In Minions & Monsters, the seventh film in the Despicable franchise and the third stand-alone Minions movie, director Pierre Coffin – who voices the Minions in their bizarre Italo-Spanish yammering, which now includes flashes of Japanese, Chinese and I think Hindi – and co-writer Brian Lynch have found a way for the Minions to be not quite so aggravating, focusing in on a just a couple of the yellow blobs and concocting an amusing, meta adventure about how the Minions travelled the world looking for the ideal villainous Big Boss to serve, at one point landing in Hollywood of the 1920s. Film nerd parents will get the movie in-jokes – many admittedly excellent – But Minions & Monsters is entirely unnecessary, critic-proof summer family fare, and if you love the Minions, you’ll love this.

A cast of thousands

The central figures this time around are James and Henry, and to a degree their sole ally Ed, vaguely pariah Minions for their repeated sabotage of successful stints with supervillains, James in particular who’s also a natural born storyteller. Fate leads them to a Los Angeles film set in the late ’20s (do not dig into the historical timeline) and a ruinous train robbery take for a filmmaker, Max (Christoph Waltz), who chases them off the studio backlot. Naturally he has to get them back when the studio bosses (Jeff Bridges) loves what the Minions did and makes them instant movies stars.

In the meantime, James, Henry and Ed have ordained themselves keepers of a book of magic spells that they use to summon a great monster for their great monster move – the movie they’ve decided to make themselves after getting run off the lot a second time. They summon Goomi (South Park’s Trey Parker), some weird-ass discount Cthulhu thing with ulterior motives that immediately tries to eat Los Angeles. The Minions save the day – duh – make a hit movie and turn out to be the reason the sign on the hill no longer says “Hollywoodland”. Also, the unofficial leader of the Minions is a dick. He’s called Dick, and when a movie museum tour guide (Allison Janney) telling the story says his name it’s hilarious every single time.

Minions & Monsters is by no means a masterpiece of animated filmmaking, nor does it really add anything to the Minions lore that we need to know; it’s on rinse and repeat as it Forrest Gumps their asses into silent-era Hollywood. But oddly enough the Hollywood angle really serves the story this time, even if kids (who were thoroughly amused in my screening by the way) are unlikely to clock the Buster Keaton, Charlie Chaplin, Orson Welles, Damien Chazelle’s Babylon (!), Universal monsters and the advent of sound gags. Illumination has done this kind of industrial in-joking before, in its Sing, but never with this level of abandon, which occasionally tips into just icky. Yes, that was a butt plug joke. Huh?

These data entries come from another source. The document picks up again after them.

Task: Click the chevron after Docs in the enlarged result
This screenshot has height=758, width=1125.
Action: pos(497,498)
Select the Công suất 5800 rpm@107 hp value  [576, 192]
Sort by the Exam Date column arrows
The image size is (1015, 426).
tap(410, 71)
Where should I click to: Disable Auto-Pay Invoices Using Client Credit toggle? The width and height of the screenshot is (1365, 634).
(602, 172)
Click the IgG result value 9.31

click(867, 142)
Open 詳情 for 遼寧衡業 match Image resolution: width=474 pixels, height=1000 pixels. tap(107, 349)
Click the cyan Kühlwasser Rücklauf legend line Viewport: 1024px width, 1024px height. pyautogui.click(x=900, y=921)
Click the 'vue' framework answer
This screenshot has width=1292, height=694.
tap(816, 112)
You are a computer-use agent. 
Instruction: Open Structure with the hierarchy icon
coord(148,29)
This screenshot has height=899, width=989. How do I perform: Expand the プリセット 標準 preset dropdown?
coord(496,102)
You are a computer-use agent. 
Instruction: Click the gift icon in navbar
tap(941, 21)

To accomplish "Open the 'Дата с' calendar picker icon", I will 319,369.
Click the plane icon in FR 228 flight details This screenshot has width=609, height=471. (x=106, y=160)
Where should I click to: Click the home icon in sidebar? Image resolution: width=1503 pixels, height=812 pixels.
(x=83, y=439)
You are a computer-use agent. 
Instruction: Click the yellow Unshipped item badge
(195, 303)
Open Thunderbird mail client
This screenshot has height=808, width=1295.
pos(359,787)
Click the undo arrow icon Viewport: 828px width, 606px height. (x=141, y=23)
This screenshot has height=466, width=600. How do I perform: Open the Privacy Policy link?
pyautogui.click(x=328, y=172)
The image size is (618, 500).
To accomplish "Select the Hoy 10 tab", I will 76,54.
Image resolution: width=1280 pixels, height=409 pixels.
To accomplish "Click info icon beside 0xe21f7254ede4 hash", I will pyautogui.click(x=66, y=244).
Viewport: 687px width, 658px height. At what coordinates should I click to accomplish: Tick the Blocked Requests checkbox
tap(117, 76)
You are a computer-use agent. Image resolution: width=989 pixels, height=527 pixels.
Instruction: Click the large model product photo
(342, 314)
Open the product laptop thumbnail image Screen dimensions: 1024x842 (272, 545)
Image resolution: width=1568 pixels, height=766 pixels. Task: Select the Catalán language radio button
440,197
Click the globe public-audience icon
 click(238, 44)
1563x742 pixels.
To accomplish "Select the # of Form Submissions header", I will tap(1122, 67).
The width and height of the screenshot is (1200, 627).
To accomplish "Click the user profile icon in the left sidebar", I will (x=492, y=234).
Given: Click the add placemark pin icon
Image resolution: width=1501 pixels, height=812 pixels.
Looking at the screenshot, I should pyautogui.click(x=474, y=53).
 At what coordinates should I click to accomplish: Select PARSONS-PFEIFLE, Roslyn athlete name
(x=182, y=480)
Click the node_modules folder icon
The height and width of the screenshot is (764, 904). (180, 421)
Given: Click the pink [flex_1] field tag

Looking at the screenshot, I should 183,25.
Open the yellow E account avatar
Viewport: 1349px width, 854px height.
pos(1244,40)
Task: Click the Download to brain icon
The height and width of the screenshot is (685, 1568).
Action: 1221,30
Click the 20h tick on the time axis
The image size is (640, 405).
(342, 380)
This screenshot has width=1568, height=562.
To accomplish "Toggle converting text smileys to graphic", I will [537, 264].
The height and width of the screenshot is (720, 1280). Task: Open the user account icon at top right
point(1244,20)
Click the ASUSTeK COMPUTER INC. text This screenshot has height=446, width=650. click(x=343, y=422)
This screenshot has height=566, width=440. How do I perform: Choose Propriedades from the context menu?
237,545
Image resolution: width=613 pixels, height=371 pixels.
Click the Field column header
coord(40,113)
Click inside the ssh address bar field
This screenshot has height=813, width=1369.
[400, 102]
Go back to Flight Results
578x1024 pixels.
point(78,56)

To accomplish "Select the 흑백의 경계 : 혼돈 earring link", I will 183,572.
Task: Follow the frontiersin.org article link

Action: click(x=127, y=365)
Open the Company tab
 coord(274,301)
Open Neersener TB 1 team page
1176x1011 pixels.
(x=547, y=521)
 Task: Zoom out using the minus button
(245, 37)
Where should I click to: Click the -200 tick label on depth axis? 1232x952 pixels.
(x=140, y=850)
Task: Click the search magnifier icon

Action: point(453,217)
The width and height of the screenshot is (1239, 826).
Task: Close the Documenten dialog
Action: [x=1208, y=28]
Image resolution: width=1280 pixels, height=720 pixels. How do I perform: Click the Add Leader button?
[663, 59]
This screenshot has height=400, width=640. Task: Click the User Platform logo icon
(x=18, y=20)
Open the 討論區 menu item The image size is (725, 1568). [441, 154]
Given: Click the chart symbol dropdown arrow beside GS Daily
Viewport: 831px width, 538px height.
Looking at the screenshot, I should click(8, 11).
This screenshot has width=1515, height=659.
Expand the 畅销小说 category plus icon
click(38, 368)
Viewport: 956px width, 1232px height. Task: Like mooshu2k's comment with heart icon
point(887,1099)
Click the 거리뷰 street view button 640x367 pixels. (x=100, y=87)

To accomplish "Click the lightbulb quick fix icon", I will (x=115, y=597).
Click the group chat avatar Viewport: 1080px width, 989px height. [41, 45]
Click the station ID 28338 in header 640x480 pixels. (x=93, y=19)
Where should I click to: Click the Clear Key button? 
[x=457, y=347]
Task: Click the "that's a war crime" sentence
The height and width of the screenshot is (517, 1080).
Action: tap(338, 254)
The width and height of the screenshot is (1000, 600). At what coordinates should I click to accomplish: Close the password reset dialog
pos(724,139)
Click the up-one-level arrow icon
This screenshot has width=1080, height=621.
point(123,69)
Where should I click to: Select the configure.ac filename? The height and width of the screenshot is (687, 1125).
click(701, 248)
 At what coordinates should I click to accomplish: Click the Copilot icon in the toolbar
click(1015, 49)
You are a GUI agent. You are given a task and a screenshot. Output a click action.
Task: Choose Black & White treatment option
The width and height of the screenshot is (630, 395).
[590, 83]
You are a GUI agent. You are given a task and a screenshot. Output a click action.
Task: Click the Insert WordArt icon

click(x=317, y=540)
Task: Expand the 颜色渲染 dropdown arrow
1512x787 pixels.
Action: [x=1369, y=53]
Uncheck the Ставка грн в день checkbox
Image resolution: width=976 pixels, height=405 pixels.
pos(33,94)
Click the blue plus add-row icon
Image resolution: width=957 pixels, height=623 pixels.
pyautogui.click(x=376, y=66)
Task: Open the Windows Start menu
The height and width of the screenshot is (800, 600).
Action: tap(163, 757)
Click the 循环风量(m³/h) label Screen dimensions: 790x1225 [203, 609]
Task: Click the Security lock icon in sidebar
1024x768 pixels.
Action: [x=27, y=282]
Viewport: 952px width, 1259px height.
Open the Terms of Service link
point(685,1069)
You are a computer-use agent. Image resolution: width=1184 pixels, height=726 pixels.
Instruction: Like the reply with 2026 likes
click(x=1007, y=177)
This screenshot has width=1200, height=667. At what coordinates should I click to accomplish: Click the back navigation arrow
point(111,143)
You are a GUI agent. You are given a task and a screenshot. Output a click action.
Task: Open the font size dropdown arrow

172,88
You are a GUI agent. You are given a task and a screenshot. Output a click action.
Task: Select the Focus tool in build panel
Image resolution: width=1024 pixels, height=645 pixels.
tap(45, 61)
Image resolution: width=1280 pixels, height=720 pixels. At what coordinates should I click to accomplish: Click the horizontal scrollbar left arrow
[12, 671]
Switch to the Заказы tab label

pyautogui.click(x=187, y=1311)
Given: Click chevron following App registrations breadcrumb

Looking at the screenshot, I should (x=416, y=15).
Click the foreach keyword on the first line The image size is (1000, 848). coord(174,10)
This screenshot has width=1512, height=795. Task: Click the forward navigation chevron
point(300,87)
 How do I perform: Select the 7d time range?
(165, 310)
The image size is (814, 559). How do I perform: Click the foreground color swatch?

Still, Minions & Monsters is more fun than not, at least by Minions standards, and it’s hard to dunk on a film that has a killer George Lucas gag in it, with the blessing of Lucas himself. The film does a much better job of creating story and character arcs for James and Henry than the first two films did (I can barely remember those), and even finds space to make Jesse Eisenberg kind of endearing in his slightly clangy turn as a The Day the Earth Stood Still riff, potential robot boss Dort. It’s another random element in a series of random elements, which sums up the philosophy for the whole jabbering series. The difference this time is that Coffin & Co. seem to be having a more gleeful, anarchic time – and Coffin seems to have finally found some level of respect for both the audience and his fellow filmmakers.